_TEKS YANG DISEDIAKAN:_
Laga ujicoba away melawan tim dengan peringkat FIFA lebih baik rela disanggupi Thailand dalam edisi enam ujicoba terakhir.
Thailand rela bertanding away beruntun melawan Syria, Uni Emirat Arab, China Taipei dan Hong Kong.
Keberanian Thailand mengagendakan laga ujicoba tersebut diyakini sebagai persiapan mereka bertarung di Piala Asia 2023.
Hasilnya memang kurang memuaskan, dimana Thailand hanya mampu mendulang satu kemenangan saja.
Satu-satunya kemenangan yang didapatkan Thailand yakni saat mengalahkan Hong Kong, Juni lalu.
Kemenangan melawan Hong Kong pun juga hanya diraih dengan skor tipis saja, padahal ranking FIFA milik Thailand jauh lebih tinggi.
Tiga laga sisa lainnya berakhir dengan dua kekalahan dan satu hasil imbang.

_INFORMASI YANG DIBERIKAN:_
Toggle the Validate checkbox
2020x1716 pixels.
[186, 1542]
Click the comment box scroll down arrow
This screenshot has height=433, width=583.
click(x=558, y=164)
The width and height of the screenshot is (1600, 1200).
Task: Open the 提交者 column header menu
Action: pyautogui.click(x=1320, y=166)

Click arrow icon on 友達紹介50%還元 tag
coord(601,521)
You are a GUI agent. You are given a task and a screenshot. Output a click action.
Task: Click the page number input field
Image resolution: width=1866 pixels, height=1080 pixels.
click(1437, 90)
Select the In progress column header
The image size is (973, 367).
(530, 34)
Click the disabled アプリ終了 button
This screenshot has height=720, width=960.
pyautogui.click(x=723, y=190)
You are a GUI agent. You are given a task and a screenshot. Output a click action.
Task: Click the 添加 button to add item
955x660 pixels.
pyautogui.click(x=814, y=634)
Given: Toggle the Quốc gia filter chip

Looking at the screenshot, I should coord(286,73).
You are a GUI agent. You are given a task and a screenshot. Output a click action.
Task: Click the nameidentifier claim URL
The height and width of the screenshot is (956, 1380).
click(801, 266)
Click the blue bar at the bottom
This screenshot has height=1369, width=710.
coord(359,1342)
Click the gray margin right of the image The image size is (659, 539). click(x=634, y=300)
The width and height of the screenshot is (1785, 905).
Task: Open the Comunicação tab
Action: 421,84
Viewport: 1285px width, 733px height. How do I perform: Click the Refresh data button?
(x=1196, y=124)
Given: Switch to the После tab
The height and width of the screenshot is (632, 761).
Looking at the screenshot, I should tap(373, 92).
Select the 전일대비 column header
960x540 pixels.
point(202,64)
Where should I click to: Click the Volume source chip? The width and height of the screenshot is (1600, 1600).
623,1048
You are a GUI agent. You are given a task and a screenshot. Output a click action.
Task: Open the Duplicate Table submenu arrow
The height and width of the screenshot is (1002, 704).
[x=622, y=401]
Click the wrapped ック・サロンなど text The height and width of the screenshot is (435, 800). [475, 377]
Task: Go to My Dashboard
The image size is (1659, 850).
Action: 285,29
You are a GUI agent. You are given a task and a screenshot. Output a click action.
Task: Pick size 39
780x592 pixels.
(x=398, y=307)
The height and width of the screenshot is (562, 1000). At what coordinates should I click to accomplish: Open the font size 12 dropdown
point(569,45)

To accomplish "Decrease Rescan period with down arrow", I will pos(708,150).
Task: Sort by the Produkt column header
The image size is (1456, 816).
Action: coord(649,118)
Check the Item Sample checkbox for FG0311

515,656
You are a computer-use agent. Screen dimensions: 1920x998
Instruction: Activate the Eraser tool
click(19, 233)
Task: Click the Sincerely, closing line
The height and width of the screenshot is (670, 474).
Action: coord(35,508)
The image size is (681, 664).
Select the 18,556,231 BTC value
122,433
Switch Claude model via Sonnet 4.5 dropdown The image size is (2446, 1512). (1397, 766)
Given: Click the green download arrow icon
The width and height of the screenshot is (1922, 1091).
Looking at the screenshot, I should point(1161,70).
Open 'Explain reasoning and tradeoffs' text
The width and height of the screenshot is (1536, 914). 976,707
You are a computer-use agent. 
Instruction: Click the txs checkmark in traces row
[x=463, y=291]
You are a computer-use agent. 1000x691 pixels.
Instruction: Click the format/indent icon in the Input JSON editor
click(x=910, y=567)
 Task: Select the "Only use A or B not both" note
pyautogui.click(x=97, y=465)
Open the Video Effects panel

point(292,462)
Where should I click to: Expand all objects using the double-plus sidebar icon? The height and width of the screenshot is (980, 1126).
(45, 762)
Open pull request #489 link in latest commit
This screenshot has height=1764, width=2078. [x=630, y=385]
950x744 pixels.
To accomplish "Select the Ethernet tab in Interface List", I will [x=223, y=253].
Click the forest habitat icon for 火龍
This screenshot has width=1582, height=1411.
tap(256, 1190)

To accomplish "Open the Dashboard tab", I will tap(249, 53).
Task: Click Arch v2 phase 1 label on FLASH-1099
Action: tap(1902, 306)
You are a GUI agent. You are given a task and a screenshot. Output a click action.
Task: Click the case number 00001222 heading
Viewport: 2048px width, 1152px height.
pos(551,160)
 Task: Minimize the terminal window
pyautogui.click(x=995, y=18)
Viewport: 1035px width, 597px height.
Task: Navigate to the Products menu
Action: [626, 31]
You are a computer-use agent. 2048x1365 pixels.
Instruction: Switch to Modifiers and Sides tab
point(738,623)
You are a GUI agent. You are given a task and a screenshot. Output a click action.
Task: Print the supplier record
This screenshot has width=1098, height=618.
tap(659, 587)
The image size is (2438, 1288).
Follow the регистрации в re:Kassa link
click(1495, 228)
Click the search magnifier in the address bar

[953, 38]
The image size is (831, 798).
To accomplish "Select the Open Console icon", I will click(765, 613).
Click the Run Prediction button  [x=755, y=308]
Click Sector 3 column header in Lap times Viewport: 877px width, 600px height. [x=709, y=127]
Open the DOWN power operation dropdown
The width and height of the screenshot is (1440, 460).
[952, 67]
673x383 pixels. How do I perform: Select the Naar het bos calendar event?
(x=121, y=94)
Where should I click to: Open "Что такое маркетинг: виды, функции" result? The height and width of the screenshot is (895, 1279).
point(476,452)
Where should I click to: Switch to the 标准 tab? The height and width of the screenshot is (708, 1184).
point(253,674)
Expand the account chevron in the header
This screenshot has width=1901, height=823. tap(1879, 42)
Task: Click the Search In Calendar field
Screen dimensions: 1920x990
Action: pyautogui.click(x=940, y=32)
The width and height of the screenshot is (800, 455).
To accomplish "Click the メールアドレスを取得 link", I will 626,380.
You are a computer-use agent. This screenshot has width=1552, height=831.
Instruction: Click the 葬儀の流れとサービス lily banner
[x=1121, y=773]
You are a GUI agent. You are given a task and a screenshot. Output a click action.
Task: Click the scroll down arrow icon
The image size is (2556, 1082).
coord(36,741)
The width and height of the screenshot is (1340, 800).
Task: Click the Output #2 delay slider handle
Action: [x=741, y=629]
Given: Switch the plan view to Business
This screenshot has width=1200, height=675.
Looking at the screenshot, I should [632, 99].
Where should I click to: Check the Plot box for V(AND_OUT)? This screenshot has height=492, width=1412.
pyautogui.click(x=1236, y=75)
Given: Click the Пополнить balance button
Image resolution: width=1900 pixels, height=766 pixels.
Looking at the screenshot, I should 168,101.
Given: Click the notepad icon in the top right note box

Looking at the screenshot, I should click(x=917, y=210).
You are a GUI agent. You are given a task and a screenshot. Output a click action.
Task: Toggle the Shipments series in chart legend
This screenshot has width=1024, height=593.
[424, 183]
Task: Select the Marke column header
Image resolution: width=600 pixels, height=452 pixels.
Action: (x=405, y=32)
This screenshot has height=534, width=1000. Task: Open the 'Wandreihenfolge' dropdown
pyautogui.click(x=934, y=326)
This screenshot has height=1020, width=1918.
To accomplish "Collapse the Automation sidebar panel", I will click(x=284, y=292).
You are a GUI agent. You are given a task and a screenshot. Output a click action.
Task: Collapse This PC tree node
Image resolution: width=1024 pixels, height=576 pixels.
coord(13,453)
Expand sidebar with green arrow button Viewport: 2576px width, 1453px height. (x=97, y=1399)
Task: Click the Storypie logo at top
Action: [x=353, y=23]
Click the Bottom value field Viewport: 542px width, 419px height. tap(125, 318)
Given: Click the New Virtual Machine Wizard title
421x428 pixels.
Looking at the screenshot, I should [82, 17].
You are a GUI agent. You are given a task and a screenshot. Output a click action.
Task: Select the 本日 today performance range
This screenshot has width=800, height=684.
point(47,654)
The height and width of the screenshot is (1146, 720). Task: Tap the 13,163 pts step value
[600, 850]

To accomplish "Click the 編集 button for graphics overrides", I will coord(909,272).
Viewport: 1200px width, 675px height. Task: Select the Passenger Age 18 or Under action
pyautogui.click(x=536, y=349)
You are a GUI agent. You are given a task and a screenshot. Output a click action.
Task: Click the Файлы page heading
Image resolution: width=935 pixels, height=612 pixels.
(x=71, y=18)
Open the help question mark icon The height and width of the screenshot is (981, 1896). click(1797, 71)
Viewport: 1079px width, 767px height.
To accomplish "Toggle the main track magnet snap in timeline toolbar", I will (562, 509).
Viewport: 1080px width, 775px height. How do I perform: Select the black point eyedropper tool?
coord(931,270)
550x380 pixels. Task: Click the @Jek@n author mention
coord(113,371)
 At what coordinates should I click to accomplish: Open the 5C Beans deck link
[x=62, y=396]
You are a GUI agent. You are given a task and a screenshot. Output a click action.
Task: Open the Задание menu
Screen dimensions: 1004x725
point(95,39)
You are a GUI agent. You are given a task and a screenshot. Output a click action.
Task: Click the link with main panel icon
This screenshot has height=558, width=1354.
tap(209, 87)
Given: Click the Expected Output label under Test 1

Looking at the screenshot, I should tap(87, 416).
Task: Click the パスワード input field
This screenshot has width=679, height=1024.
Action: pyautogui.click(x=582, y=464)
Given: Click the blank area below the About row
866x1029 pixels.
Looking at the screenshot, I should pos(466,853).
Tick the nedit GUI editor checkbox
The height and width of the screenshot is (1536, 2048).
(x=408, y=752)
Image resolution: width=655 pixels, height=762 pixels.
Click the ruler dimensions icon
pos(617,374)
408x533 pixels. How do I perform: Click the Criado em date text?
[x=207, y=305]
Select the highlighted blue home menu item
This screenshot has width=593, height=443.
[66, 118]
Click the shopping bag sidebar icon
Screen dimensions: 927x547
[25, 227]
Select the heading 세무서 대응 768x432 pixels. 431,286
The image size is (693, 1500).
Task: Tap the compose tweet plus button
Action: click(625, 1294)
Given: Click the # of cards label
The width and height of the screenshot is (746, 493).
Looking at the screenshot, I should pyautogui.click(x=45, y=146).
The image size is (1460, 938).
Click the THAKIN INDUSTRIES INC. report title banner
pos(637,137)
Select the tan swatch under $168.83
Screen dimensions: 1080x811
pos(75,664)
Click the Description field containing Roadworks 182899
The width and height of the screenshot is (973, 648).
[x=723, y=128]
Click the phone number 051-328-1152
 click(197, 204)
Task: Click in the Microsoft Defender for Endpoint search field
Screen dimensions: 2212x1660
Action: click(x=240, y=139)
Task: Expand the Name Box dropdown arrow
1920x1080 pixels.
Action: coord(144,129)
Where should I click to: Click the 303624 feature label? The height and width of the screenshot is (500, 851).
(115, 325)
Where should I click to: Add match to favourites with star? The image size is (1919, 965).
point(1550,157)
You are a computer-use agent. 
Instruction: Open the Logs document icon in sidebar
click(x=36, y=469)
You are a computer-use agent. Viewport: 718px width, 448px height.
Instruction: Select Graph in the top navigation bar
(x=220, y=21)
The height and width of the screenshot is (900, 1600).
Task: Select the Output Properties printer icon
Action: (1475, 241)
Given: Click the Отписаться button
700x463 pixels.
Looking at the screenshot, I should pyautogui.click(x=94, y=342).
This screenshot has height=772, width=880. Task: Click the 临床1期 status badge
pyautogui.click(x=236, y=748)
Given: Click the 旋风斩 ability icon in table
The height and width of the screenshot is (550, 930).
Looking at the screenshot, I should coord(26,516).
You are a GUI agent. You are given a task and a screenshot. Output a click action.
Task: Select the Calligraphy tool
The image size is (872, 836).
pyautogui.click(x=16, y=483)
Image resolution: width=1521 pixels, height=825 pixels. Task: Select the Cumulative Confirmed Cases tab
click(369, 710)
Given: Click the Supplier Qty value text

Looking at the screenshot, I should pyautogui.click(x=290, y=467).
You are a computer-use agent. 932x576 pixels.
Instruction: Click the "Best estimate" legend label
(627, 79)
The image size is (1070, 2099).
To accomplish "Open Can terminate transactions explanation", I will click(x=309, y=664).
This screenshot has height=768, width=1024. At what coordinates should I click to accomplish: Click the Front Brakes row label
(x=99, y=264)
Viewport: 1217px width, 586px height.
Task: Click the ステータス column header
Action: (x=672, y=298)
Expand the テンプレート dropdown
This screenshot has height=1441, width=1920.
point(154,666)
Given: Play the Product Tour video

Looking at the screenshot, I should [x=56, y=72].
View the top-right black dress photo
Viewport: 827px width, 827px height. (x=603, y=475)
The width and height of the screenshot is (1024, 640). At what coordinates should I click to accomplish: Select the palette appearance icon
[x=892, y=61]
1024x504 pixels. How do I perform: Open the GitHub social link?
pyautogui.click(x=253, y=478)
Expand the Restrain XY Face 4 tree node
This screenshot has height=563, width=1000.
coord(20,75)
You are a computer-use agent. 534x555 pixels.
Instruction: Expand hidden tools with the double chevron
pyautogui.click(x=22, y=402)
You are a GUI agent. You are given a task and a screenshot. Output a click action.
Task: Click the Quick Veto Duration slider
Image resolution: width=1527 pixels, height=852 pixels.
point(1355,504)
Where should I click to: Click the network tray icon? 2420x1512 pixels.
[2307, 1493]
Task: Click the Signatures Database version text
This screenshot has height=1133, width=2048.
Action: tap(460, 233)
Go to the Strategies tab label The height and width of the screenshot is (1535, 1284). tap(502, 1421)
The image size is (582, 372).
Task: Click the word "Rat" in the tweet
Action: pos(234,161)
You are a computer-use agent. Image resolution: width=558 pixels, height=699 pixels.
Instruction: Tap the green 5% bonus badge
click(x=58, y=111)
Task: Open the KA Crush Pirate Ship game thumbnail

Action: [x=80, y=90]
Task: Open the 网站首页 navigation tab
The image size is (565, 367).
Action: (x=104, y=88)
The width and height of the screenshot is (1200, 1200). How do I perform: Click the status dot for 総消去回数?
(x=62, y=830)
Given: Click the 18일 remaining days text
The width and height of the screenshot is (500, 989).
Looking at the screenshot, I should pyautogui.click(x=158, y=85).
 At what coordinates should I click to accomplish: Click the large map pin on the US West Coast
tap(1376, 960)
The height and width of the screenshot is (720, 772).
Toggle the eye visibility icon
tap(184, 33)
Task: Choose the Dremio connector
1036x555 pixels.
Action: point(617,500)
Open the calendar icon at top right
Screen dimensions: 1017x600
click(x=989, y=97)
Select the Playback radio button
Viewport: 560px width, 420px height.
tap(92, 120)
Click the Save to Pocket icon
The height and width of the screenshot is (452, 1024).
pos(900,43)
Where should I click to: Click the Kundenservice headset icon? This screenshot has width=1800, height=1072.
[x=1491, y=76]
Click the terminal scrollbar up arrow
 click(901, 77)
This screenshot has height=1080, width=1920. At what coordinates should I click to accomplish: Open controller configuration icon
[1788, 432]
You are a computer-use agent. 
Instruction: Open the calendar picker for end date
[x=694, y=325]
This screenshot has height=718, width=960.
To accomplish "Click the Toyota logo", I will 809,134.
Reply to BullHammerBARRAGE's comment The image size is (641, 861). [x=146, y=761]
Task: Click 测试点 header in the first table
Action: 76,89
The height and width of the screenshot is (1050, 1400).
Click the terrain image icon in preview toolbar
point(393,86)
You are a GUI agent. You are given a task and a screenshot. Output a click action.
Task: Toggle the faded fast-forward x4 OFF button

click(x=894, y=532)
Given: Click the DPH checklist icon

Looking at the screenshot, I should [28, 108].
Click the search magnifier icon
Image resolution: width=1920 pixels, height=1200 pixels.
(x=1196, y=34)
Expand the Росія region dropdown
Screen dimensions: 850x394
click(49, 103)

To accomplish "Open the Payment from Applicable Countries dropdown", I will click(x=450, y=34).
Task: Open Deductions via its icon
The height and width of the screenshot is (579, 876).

_INSTRUKSI ANDA:_ Lanjutkan teks tentang laga ujicoba Thailand menjelang Piala Asia 2023, dimulai tepat setelah kalimat terakhirnya.

_JAWABAN TUGAS:_
Dua kekalahan didapatkan Thailand saat bermain melawan Syria (3-1) dan Uni Emirat Arab (2-0).
Sementara, raihan hasil imbang didulang Thailand saat bermain 2-2 melawan China Taipei.
Teranyar, uji nyali dijalani Thailand dengan cara mengagendakan tur Eropa melawan Georgia dan Estonia pada edisi Oktober 2023.
Hasilnya, Thailand dibantai Georgia dengan skor telak nan memalukan yakni delapan gol tanpa balas.
Hasil lebih baik didapatkan Thailand saat bertemu Estonia dimana kedua tim bermain imbang 1-1.
Melihat rentetan hasil yang diperoleh Thailand memang tidak terlalu memihak kepada tim besutan Mano Polking.
Lebih dari itu, tak sedikit pihak yang memandang hasil tersebut juga dibarengi dengan menurunnya performa pemain pilar Thailand.
Mulai usangnya usia generasi emas Thailand dipandang menjadi salah satu faktor menurunya performa tim tersebut.
Bagaimana tidak, pemain pilar seperti Theerathon Bunmathan, Chanathip Songkrasin, Teerasil Dangda hingga Sarach Yooyen kini sudah berkepala tiga.
Selain itu, ada masalah klasik lain yang ternyata juga mewarnai mulai menurunnya performa pemain Thailand.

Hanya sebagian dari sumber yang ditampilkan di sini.